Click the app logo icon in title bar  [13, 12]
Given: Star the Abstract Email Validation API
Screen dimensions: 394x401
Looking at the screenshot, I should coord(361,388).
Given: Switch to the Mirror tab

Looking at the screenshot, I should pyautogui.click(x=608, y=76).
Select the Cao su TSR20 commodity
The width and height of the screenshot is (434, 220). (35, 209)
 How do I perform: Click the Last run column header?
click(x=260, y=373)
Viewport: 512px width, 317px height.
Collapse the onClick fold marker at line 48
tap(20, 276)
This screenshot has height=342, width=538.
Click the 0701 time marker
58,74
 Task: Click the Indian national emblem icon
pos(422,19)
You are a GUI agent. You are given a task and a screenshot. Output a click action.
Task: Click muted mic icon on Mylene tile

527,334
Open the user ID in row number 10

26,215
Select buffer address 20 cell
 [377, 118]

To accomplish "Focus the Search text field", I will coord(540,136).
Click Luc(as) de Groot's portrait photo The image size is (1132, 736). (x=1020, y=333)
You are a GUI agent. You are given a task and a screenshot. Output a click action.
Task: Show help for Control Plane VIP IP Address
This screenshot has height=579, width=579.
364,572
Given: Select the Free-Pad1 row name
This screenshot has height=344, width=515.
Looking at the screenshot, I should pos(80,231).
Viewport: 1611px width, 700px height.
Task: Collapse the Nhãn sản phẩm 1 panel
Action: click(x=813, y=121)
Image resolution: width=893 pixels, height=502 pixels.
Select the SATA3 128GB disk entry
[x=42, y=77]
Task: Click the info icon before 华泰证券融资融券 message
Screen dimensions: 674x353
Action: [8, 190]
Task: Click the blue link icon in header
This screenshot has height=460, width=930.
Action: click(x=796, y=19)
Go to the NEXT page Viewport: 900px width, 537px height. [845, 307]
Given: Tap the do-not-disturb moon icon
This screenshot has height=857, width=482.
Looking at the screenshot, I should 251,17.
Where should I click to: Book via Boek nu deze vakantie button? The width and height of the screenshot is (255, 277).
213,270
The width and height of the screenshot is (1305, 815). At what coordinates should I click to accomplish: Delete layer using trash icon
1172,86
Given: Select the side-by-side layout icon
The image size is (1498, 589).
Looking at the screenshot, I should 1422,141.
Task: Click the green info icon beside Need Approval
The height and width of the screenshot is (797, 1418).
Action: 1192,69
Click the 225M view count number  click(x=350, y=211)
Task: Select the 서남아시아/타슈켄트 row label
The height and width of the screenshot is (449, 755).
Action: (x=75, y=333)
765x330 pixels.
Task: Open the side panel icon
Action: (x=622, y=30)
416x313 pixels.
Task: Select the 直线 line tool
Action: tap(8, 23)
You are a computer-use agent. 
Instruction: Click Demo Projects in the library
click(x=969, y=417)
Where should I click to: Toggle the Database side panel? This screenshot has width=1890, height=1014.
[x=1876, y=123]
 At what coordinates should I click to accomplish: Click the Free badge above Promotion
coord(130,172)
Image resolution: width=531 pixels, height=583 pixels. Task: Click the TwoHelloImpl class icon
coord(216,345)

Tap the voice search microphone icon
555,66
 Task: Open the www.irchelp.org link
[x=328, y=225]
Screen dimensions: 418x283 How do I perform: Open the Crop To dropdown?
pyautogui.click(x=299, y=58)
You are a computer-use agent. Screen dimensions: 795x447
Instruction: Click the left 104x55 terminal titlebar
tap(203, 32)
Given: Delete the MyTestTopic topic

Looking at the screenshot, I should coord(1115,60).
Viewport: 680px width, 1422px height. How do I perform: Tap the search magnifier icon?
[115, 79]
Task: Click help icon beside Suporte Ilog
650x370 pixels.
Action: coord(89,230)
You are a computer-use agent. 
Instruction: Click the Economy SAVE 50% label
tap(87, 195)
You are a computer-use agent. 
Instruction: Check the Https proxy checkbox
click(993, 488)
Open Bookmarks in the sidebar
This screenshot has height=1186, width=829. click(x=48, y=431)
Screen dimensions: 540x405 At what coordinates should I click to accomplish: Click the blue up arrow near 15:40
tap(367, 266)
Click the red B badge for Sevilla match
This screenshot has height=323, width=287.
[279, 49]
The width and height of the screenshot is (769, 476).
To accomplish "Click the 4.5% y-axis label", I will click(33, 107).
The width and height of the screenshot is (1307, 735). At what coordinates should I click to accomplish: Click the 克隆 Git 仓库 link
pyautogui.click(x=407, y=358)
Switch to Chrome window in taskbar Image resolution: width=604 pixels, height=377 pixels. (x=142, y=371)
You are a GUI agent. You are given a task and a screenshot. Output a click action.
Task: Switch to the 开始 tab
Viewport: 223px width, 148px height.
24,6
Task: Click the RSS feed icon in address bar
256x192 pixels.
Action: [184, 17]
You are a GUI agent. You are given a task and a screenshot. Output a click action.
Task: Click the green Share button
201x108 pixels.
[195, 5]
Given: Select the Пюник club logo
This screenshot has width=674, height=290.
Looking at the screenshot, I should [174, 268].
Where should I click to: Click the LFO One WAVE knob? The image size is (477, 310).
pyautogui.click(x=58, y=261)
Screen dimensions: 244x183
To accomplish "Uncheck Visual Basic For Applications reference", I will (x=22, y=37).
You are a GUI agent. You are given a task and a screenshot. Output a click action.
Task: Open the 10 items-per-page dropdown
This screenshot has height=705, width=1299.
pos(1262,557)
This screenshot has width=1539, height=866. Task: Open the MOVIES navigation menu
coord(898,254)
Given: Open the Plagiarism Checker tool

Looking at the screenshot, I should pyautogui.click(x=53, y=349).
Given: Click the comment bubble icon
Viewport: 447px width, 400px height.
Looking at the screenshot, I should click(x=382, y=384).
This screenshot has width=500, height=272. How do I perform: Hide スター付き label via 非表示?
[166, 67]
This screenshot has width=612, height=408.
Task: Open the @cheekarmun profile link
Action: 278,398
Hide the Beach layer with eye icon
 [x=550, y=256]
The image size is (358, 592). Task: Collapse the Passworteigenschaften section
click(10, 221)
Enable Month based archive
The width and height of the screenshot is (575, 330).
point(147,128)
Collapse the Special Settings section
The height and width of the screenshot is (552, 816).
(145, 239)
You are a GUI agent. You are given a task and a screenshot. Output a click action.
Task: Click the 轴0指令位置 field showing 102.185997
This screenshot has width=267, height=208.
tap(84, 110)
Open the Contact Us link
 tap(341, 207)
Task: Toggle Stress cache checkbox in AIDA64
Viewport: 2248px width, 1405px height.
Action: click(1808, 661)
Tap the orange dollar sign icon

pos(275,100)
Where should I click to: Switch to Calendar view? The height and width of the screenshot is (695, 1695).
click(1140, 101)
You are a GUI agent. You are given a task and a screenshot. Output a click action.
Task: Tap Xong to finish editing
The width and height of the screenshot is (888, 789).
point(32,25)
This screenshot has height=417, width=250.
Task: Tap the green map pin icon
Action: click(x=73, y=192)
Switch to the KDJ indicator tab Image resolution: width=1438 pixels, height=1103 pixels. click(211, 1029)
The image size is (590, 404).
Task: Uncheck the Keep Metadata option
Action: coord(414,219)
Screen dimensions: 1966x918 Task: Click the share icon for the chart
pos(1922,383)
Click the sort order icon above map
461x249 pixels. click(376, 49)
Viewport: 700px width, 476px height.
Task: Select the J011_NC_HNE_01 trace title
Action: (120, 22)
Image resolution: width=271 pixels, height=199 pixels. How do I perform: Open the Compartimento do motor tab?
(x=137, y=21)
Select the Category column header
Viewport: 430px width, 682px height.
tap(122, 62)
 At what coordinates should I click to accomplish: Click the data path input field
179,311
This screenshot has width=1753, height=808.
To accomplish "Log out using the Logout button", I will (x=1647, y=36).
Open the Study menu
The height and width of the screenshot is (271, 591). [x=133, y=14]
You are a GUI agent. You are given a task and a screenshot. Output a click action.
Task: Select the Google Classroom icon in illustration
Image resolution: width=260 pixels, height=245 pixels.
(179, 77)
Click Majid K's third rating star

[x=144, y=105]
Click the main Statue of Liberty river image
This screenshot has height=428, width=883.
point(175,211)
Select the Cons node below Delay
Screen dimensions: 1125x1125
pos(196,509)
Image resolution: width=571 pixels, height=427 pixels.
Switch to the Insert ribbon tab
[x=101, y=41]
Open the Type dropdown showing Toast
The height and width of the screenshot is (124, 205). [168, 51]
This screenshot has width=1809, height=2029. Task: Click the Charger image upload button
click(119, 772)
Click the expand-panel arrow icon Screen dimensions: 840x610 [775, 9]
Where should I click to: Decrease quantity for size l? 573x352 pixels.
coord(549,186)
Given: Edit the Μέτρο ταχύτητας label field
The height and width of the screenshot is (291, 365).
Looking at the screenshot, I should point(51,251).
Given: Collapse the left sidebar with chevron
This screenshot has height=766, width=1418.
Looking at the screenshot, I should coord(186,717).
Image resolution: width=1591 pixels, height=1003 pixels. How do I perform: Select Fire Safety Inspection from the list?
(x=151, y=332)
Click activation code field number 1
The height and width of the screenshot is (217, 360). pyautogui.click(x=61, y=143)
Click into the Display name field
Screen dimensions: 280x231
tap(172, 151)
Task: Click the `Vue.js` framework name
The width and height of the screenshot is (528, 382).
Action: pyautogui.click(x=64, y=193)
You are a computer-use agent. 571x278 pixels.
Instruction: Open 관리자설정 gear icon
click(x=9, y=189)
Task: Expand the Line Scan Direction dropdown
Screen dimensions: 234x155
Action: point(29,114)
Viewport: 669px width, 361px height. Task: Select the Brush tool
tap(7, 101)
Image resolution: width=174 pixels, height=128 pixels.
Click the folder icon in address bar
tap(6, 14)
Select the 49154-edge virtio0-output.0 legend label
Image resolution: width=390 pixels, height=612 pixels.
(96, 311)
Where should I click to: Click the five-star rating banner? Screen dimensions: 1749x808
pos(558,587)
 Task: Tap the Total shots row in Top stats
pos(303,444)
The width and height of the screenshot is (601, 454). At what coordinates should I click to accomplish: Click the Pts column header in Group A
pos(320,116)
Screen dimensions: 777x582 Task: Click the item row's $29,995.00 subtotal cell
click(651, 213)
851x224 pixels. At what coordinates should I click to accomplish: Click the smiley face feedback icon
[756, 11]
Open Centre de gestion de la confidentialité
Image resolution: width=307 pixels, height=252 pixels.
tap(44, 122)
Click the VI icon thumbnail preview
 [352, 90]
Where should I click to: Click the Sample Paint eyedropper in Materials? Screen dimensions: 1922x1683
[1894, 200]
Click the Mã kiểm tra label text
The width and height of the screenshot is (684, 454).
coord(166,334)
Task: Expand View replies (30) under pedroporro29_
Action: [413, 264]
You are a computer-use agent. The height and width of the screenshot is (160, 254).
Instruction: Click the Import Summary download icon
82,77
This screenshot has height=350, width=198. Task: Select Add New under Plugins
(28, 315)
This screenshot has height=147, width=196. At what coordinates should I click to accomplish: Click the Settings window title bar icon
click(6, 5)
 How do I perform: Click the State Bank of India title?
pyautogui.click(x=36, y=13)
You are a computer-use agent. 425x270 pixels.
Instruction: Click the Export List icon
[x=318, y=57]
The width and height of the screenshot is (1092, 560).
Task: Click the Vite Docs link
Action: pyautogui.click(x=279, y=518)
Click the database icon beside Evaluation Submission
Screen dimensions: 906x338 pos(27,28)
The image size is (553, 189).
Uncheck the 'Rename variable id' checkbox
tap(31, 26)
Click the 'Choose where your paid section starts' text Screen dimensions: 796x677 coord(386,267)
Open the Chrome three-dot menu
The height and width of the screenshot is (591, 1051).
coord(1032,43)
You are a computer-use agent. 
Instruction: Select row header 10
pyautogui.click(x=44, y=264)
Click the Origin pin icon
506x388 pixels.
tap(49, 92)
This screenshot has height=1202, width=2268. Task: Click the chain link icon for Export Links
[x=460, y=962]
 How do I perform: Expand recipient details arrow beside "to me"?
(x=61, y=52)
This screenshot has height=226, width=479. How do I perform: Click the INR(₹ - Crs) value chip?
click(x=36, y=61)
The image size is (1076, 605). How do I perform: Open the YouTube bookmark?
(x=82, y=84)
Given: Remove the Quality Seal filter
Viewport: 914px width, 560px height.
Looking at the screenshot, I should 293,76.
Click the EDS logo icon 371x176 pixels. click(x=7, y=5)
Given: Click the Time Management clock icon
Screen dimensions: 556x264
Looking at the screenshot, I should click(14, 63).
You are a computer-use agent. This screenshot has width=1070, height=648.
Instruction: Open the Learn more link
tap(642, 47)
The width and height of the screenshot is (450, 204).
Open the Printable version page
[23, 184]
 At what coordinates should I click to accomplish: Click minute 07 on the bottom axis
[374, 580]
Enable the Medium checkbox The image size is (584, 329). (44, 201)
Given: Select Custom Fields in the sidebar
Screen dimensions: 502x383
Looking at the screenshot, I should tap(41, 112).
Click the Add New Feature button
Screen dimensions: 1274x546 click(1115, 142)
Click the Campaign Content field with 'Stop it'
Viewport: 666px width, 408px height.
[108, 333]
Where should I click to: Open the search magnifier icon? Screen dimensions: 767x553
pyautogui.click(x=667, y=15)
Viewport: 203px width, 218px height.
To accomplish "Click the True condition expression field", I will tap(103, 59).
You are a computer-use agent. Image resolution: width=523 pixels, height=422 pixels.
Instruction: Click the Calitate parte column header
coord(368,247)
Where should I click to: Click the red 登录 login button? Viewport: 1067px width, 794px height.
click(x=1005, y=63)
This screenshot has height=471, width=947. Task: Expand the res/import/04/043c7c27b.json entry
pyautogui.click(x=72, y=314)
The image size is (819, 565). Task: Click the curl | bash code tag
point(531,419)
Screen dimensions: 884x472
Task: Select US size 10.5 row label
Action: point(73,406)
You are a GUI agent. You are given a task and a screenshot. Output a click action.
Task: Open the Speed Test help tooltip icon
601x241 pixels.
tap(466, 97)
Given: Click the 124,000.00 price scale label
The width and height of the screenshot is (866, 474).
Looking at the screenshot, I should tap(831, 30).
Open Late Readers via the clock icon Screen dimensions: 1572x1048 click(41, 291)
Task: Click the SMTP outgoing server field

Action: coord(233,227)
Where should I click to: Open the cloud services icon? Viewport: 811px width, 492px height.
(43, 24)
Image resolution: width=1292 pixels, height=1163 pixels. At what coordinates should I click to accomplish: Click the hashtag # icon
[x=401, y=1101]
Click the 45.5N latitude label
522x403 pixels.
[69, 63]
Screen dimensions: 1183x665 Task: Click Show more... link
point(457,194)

■ **What the task requires**: Give the material as a numbered list, omitting blank lines, beginning at the line that contains "You are a computer-use agent. The" and ending after the line that contains "coord(1032,43)".

■ **The output**:
1. You are a computer-use agent. The height and width of the screenshot is (160, 254).
2. Instruction: Click the Import Summary download icon
3. 82,77
4. This screenshot has height=350, width=198. Task: Select Add New under Plugins
5. (28, 315)
6. This screenshot has height=147, width=196. At what coordinates should I click to accomplish: Click the Settings window title bar icon
7. click(6, 5)
8.  How do I perform: Click the State Bank of India title?
9. pyautogui.click(x=36, y=13)
10. You are a computer-use agent. 425x270 pixels.
11. Instruction: Click the Export List icon
12. [x=318, y=57]
13. The width and height of the screenshot is (1092, 560).
14. Task: Click the Vite Docs link
15. Action: pyautogui.click(x=279, y=518)
16. Click the database icon beside Evaluation Submission
17. Screen dimensions: 906x338 pos(27,28)
18. The image size is (553, 189).
19. Uncheck the 'Rename variable id' checkbox
20. tap(31, 26)
21. Click the 'Choose where your paid section starts' text Screen dimensions: 796x677 coord(386,267)
22. Open the Chrome three-dot menu
23. The height and width of the screenshot is (591, 1051).
24. coord(1032,43)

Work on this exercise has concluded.